- _THE PROBLEM_
Find the string "will" in the listing below and return each line it appears in.

- _MATERIAL SUPPLIED_

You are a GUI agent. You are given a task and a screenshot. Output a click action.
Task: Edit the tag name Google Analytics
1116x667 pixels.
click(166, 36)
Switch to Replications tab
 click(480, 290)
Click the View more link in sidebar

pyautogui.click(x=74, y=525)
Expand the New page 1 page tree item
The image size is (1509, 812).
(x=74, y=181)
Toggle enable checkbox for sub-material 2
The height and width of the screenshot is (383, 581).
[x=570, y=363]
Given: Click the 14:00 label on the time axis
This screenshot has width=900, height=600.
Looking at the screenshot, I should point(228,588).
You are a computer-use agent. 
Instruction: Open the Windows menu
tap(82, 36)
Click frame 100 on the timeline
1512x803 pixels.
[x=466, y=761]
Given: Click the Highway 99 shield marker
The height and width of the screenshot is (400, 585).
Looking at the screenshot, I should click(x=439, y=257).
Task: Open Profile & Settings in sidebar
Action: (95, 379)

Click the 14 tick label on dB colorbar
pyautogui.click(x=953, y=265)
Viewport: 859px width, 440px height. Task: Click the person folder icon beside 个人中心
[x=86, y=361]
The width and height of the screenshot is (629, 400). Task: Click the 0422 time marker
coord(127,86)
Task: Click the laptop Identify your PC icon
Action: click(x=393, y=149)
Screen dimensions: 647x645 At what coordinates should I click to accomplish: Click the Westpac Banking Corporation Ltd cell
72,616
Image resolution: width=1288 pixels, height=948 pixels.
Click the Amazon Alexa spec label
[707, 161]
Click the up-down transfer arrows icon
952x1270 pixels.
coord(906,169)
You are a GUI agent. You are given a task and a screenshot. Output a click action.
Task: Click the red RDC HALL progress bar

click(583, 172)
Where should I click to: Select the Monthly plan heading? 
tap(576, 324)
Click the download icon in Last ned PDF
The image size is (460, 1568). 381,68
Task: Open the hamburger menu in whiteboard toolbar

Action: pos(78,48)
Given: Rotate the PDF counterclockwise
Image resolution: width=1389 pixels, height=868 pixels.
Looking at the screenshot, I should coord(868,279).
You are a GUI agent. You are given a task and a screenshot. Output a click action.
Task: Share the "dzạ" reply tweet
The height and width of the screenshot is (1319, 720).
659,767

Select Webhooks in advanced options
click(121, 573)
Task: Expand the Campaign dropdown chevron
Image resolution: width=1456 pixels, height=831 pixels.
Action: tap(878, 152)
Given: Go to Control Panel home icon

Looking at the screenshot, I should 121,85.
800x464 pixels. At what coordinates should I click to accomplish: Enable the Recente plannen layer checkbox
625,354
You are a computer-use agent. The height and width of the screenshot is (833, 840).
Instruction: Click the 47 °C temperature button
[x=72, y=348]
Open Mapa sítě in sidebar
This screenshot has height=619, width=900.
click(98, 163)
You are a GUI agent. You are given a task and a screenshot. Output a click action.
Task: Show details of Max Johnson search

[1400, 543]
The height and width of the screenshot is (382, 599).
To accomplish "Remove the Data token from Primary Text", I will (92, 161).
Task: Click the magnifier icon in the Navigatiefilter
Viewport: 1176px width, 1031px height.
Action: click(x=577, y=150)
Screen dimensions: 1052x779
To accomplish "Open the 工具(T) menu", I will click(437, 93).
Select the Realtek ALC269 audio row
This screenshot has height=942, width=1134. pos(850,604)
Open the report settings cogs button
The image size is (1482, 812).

- _PROBLEM SOLUTION_
To accomplish "Remove the Data token from Primary Text", I will (92, 161).
To accomplish "Open the 工具(T) menu", I will click(437, 93).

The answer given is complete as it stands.